DATA IN THIS EXERCISE:
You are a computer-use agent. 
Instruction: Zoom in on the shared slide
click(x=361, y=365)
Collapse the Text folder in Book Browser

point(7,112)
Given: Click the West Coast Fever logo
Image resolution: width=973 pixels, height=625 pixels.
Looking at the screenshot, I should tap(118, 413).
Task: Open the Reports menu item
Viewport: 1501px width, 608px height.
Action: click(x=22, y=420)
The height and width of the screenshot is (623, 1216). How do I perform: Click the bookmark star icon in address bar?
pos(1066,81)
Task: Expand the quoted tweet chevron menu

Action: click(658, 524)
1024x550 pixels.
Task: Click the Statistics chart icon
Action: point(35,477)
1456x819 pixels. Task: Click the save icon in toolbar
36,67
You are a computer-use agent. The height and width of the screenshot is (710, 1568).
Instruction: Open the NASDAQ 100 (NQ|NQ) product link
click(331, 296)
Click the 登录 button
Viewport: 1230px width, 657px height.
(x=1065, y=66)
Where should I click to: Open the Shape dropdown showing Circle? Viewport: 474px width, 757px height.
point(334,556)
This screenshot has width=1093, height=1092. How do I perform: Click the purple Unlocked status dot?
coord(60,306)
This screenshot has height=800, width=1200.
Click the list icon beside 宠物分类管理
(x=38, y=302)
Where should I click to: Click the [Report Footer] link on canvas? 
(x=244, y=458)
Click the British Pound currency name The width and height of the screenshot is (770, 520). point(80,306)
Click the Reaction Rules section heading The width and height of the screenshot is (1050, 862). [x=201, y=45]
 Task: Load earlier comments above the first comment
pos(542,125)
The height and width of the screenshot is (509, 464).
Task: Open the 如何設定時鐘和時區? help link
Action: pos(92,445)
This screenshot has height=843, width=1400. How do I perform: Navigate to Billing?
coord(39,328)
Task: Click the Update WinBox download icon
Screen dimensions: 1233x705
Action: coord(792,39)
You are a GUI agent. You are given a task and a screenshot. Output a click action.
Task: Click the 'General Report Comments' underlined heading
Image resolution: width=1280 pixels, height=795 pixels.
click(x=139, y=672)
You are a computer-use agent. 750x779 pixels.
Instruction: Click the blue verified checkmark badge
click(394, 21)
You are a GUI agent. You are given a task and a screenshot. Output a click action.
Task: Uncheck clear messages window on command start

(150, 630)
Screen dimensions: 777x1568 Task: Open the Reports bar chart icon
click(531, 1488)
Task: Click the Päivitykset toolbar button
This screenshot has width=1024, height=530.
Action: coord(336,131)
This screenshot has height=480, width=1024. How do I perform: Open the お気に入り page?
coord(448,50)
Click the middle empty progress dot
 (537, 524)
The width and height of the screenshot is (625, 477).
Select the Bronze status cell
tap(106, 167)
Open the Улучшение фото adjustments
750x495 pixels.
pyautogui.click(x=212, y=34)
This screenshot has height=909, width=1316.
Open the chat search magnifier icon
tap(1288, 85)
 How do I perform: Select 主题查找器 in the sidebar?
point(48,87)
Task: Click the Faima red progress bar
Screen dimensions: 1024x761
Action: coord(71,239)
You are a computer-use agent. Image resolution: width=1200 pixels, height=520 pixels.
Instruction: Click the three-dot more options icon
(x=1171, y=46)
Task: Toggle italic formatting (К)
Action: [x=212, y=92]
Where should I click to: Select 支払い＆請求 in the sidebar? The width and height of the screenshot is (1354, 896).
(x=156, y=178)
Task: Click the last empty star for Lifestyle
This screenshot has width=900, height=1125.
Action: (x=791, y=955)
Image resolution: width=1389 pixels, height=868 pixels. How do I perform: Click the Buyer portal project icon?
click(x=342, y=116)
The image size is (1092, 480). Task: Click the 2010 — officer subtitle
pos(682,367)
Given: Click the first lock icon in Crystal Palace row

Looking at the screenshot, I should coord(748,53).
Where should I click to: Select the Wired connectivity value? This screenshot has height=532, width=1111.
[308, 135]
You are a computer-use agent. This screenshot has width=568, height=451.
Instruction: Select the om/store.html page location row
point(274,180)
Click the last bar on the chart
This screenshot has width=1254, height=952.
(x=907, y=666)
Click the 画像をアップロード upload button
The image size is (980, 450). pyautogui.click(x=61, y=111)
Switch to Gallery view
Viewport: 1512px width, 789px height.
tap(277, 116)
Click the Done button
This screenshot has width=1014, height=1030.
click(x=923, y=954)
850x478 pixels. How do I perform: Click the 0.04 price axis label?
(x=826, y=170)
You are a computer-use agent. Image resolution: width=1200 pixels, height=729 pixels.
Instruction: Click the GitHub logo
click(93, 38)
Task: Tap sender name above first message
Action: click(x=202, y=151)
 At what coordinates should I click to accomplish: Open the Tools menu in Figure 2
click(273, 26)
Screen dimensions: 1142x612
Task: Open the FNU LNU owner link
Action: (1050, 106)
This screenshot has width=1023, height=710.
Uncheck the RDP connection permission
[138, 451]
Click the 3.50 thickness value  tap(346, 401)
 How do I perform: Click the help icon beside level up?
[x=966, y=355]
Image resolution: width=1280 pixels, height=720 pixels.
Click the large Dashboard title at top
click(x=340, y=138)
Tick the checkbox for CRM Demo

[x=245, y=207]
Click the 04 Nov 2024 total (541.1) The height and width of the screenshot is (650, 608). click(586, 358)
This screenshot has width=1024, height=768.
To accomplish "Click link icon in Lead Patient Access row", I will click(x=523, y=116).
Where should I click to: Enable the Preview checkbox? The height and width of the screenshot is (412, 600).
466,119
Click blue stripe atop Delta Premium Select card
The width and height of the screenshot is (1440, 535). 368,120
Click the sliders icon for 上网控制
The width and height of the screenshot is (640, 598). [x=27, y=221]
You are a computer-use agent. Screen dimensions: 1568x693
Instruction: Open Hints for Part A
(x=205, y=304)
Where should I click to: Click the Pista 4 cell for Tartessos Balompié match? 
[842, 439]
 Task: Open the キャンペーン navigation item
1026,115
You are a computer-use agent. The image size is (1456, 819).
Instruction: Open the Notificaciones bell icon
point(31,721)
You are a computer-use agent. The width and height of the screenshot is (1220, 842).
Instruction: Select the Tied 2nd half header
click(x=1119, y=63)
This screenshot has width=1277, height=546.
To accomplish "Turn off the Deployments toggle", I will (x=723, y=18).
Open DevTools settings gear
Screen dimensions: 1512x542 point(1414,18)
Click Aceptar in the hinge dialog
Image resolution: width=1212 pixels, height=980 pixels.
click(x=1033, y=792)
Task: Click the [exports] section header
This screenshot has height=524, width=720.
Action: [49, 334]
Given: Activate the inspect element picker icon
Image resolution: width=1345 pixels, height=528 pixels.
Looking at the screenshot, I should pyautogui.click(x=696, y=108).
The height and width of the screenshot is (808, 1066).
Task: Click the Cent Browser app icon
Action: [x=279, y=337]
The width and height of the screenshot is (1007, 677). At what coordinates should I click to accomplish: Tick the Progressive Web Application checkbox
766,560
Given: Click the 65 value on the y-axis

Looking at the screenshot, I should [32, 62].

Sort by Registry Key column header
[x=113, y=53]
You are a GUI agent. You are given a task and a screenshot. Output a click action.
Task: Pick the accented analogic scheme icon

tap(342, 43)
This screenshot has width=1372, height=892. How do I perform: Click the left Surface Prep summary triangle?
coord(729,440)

PROBLEM TO SOLVE: Print out all the entries above exactly.

ANSWER FOR THIS EXERCISE:
You are a computer-use agent. 
Instruction: Zoom in on the shared slide
click(x=361, y=365)
Collapse the Text folder in Book Browser

point(7,112)
Given: Click the West Coast Fever logo
Image resolution: width=973 pixels, height=625 pixels.
Looking at the screenshot, I should tap(118, 413).
Task: Open the Reports menu item
Viewport: 1501px width, 608px height.
Action: click(x=22, y=420)
The height and width of the screenshot is (623, 1216). How do I perform: Click the bookmark star icon in address bar?
pos(1066,81)
Task: Expand the quoted tweet chevron menu

Action: click(658, 524)
1024x550 pixels.
Task: Click the Statistics chart icon
Action: point(35,477)
1456x819 pixels. Task: Click the save icon in toolbar
36,67
You are a computer-use agent. The height and width of the screenshot is (710, 1568).
Instruction: Open the NASDAQ 100 (NQ|NQ) product link
click(331, 296)
Click the 登录 button
Viewport: 1230px width, 657px height.
(x=1065, y=66)
Where should I click to: Open the Shape dropdown showing Circle? Viewport: 474px width, 757px height.
point(334,556)
This screenshot has width=1093, height=1092. How do I perform: Click the purple Unlocked status dot?
coord(60,306)
This screenshot has height=800, width=1200.
Click the list icon beside 宠物分类管理
(x=38, y=302)
Where should I click to: Click the [Report Footer] link on canvas? 
(x=244, y=458)
Click the British Pound currency name The width and height of the screenshot is (770, 520). point(80,306)
Click the Reaction Rules section heading The width and height of the screenshot is (1050, 862). [x=201, y=45]
 Task: Load earlier comments above the first comment
pos(542,125)
The height and width of the screenshot is (509, 464).
Task: Open the 如何設定時鐘和時區? help link
Action: pos(92,445)
This screenshot has height=843, width=1400. How do I perform: Navigate to Billing?
coord(39,328)
Task: Click the Update WinBox download icon
Screen dimensions: 1233x705
Action: coord(792,39)
You are a GUI agent. You are given a task and a screenshot. Output a click action.
Task: Click the 'General Report Comments' underlined heading
Image resolution: width=1280 pixels, height=795 pixels.
click(x=139, y=672)
You are a computer-use agent. 750x779 pixels.
Instruction: Click the blue verified checkmark badge
click(394, 21)
You are a GUI agent. You are given a task and a screenshot. Output a click action.
Task: Uncheck clear messages window on command start

(150, 630)
Screen dimensions: 777x1568 Task: Open the Reports bar chart icon
click(531, 1488)
Task: Click the Päivitykset toolbar button
This screenshot has width=1024, height=530.
Action: coord(336,131)
This screenshot has height=480, width=1024. How do I perform: Open the お気に入り page?
coord(448,50)
Click the middle empty progress dot
 (537, 524)
The width and height of the screenshot is (625, 477).
Select the Bronze status cell
tap(106, 167)
Open the Улучшение фото adjustments
750x495 pixels.
pyautogui.click(x=212, y=34)
This screenshot has height=909, width=1316.
Open the chat search magnifier icon
tap(1288, 85)
 How do I perform: Select 主题查找器 in the sidebar?
point(48,87)
Task: Click the Faima red progress bar
Screen dimensions: 1024x761
Action: coord(71,239)
You are a computer-use agent. Image resolution: width=1200 pixels, height=520 pixels.
Instruction: Click the three-dot more options icon
(x=1171, y=46)
Task: Toggle italic formatting (К)
Action: [x=212, y=92]
Where should I click to: Select 支払い＆請求 in the sidebar? The width and height of the screenshot is (1354, 896).
(x=156, y=178)
Task: Click the last empty star for Lifestyle
This screenshot has width=900, height=1125.
Action: (x=791, y=955)
Image resolution: width=1389 pixels, height=868 pixels. How do I perform: Click the Buyer portal project icon?
click(x=342, y=116)
The image size is (1092, 480). Task: Click the 2010 — officer subtitle
pos(682,367)
Given: Click the first lock icon in Crystal Palace row

Looking at the screenshot, I should coord(748,53).
Where should I click to: Select the Wired connectivity value? This screenshot has height=532, width=1111.
[308, 135]
You are a computer-use agent. This screenshot has width=568, height=451.
Instruction: Select the om/store.html page location row
point(274,180)
Click the last bar on the chart
This screenshot has width=1254, height=952.
(x=907, y=666)
Click the 画像をアップロード upload button
The image size is (980, 450). pyautogui.click(x=61, y=111)
Switch to Gallery view
Viewport: 1512px width, 789px height.
tap(277, 116)
Click the Done button
This screenshot has width=1014, height=1030.
click(x=923, y=954)
850x478 pixels. How do I perform: Click the 0.04 price axis label?
(x=826, y=170)
You are a computer-use agent. Image resolution: width=1200 pixels, height=729 pixels.
Instruction: Click the GitHub logo
click(93, 38)
Task: Tap sender name above first message
Action: click(x=202, y=151)
 At what coordinates should I click to accomplish: Open the Tools menu in Figure 2
click(273, 26)
Screen dimensions: 1142x612
Task: Open the FNU LNU owner link
Action: (1050, 106)
This screenshot has width=1023, height=710.
Uncheck the RDP connection permission
[138, 451]
Click the 3.50 thickness value  tap(346, 401)
 How do I perform: Click the help icon beside level up?
[x=966, y=355]
Image resolution: width=1280 pixels, height=720 pixels.
Click the large Dashboard title at top
click(x=340, y=138)
Tick the checkbox for CRM Demo

[x=245, y=207]
Click the 04 Nov 2024 total (541.1) The height and width of the screenshot is (650, 608). click(586, 358)
This screenshot has width=1024, height=768.
To accomplish "Click link icon in Lead Patient Access row", I will click(x=523, y=116).
Where should I click to: Enable the Preview checkbox? The height and width of the screenshot is (412, 600).
466,119
Click blue stripe atop Delta Premium Select card
The width and height of the screenshot is (1440, 535). 368,120
Click the sliders icon for 上网控制
The width and height of the screenshot is (640, 598). [x=27, y=221]
You are a computer-use agent. Screen dimensions: 1568x693
Instruction: Open Hints for Part A
(x=205, y=304)
Where should I click to: Click the Pista 4 cell for Tartessos Balompié match? 
[842, 439]
 Task: Open the キャンペーン navigation item
1026,115
You are a computer-use agent. The image size is (1456, 819).
Instruction: Open the Notificaciones bell icon
point(31,721)
You are a computer-use agent. The width and height of the screenshot is (1220, 842).
Instruction: Select the Tied 2nd half header
click(x=1119, y=63)
This screenshot has width=1277, height=546.
To accomplish "Turn off the Deployments toggle", I will (x=723, y=18).
Open DevTools settings gear
Screen dimensions: 1512x542 point(1414,18)
Click Aceptar in the hinge dialog
Image resolution: width=1212 pixels, height=980 pixels.
click(x=1033, y=792)
Task: Click the [exports] section header
This screenshot has height=524, width=720.
Action: [49, 334]
Given: Activate the inspect element picker icon
Image resolution: width=1345 pixels, height=528 pixels.
Looking at the screenshot, I should pyautogui.click(x=696, y=108).
The height and width of the screenshot is (808, 1066).
Task: Click the Cent Browser app icon
Action: [x=279, y=337]
The width and height of the screenshot is (1007, 677). At what coordinates should I click to accomplish: Tick the Progressive Web Application checkbox
766,560
Given: Click the 65 value on the y-axis

Looking at the screenshot, I should [32, 62].

Sort by Registry Key column header
[x=113, y=53]
You are a GUI agent. You are given a task and a screenshot. Output a click action.
Task: Pick the accented analogic scheme icon

tap(342, 43)
This screenshot has width=1372, height=892. How do I perform: Click the left Surface Prep summary triangle?
coord(729,440)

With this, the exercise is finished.